Several names were mentioned as candidates for the Liberal Party, including Augustine Birrell and Rufus Isaacs. By 8 October Thomas Brassey was stated to be the most likely candidate, and at a meeting the following day of the council of the Liberal party, he was adopted as such. Brassey was a volunteer officer who had recently returned from South Africa following the end of the Second Boer War. He had unsuccessfully contested the Epsom division in 1892, and the Christchurch division in 1895 and 1900. His father Thomas Brassey (later 1st Earl Brassey) was briefly an MP for Devonport in 1865.

==Issues==
===Education===
Following the successful campaign in the Leeds North by-election in July 1902, the Liberal party spent much time on the government's plans for an Education Bill to replace school boards with local education authorities, which included proposals to bring church schools into the public system. Many Liberals were strongly nonconformist and the idea that Church of England and Roman Catholic schools should be funded from the rates, a form of local taxation, was anathema to them. It provided the battle slogan 'Rome on the Rates' and united the party against the government.
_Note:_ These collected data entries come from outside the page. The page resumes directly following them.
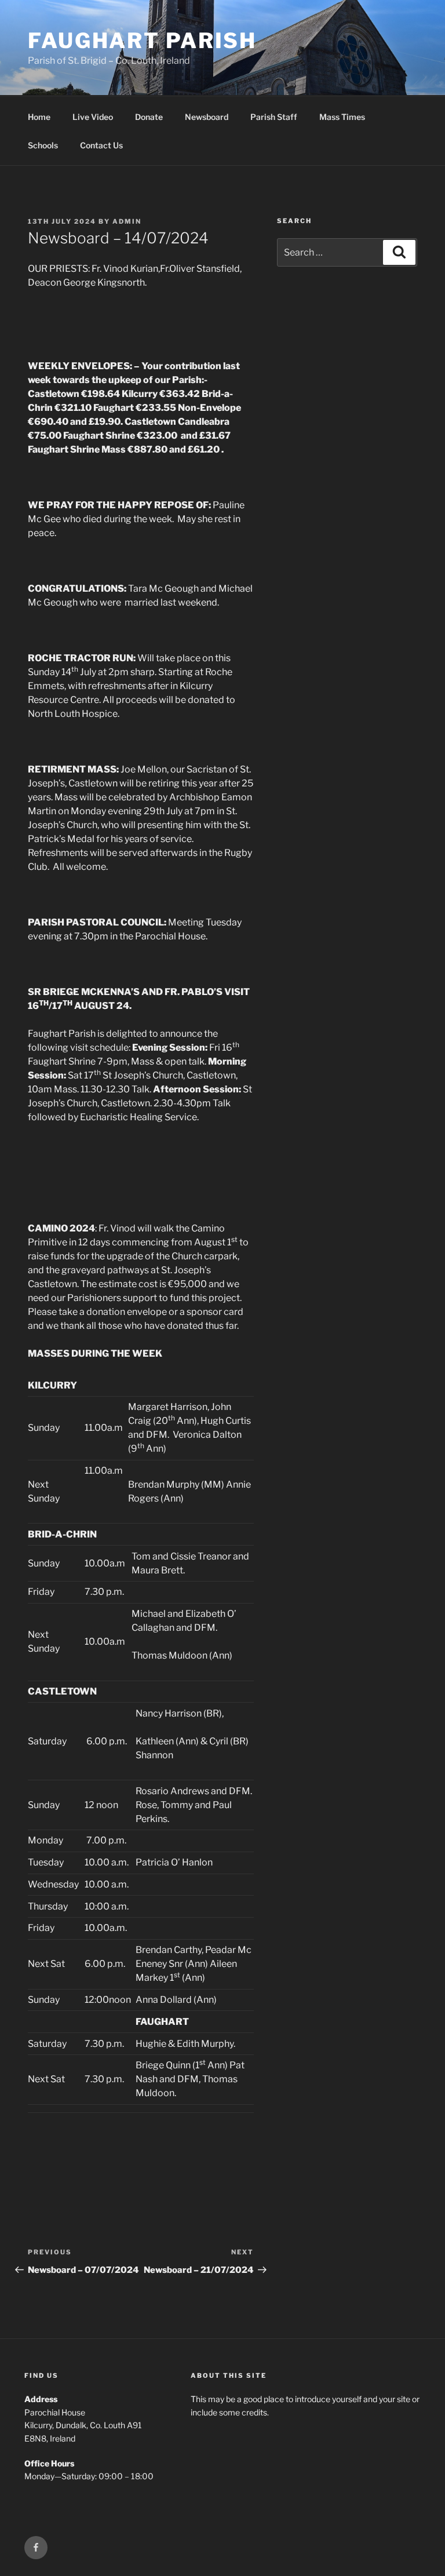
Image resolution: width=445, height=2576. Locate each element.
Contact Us (101, 145)
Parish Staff (273, 117)
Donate (149, 117)
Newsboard (206, 117)
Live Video (92, 117)
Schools (43, 145)
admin (126, 221)
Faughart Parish (142, 40)
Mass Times (342, 117)
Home (39, 117)
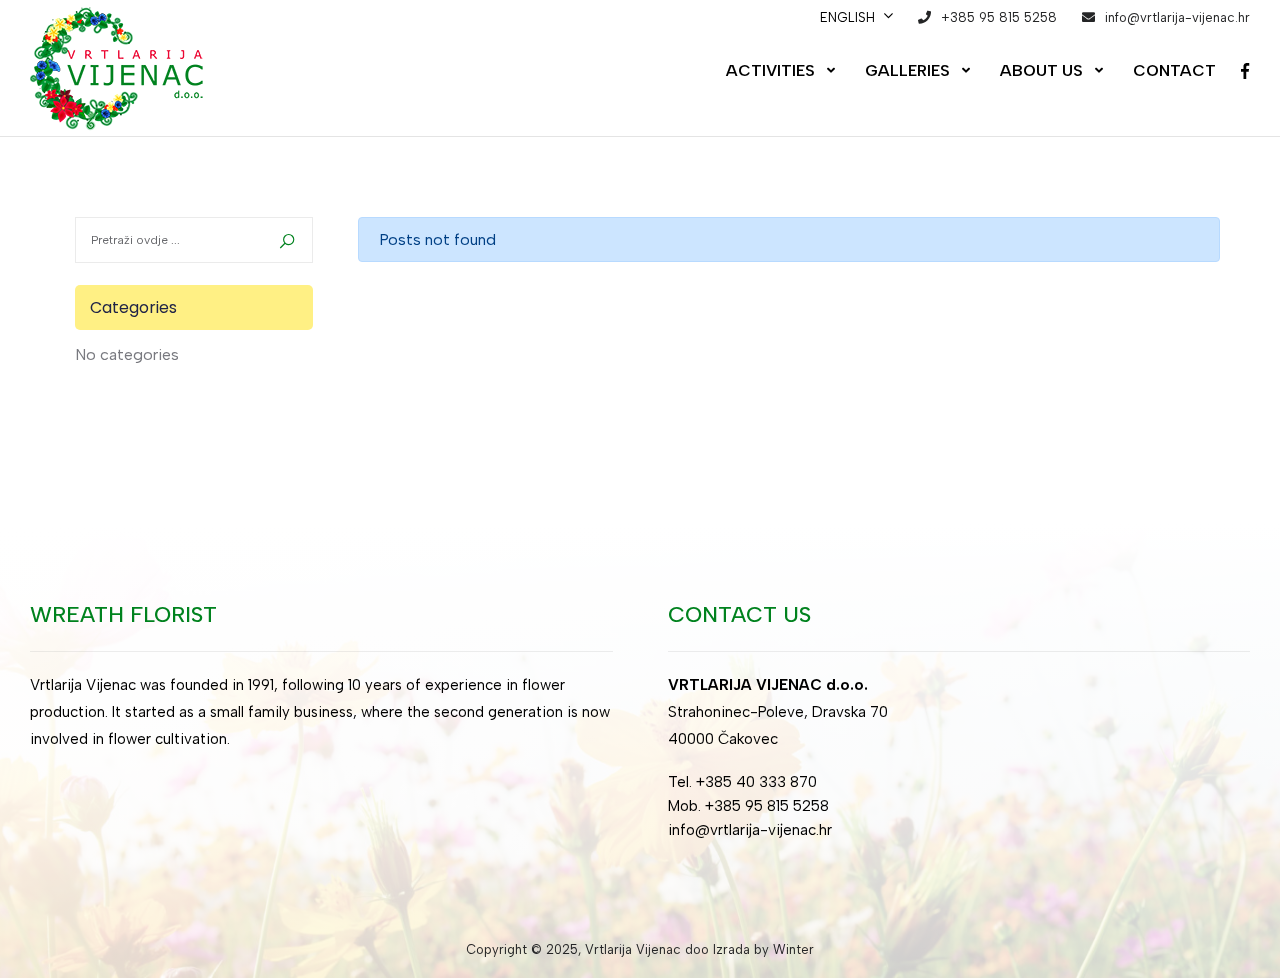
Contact (1174, 70)
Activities (770, 70)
The bill was debated in the House as the campaign in Devonport took place, and Brassey "heartily approved of the strenuous resistance ... offered by the Liberal party", making it one of the main issues of the election.

Lockie defended the government's position, stating that the bill promoted "efficiency in education and the more equitable distribution of its cost".

===Other issues===
Lockie used the recent peace following the Second Boer War in South Africa to mobilize government supporters in a constituency heavily influenced by military industry, stating that with a continued Conservative government would the dockyard in the city receive adequate recognition. He had spent the years after his 1900-defeat showing a great deal of attention to the dockyard and the conditions of the men working there, and was known to favor dialogue between capital and labour. Brassey worked to give attention to dockyard grievances.

Brassey raised his concern on the growth of national expenditure, attributing much of it to "insufficient control and supervision of the public departments".

Lockie promised to vote "against any tax on corn and other commodity of every-day life".

==Result==
Lockie won the seat for the Conservatives by a wafer-thin majority of 28 votes (0.4%).

1902 Devonport by-election
| Party |  | Candidate | Votes | % | ±% |
|---|---|---|---|---|---|
|  | Conservative | John Lockie | 3,785 | 50.2 | +1.3 |
|  | Liberal | Thomas Brassey | 3,757 | 49.8 | −1.3 |
| Majority |  |  | 28 | 0.4 | N/A |
| Turnout |  |  | 7,542 | 84.3 | −0.8 |
| Registered electors |  |  | 8,946 |  |  |
|  | Conservative gain from Liberal |  | Swing | +1.3 |  |

Lockie was troubled by ill-health, and resigned less than two years later, in June 1904. He died in January 1906. In the following by-election the Liberal candidate re-took the seat.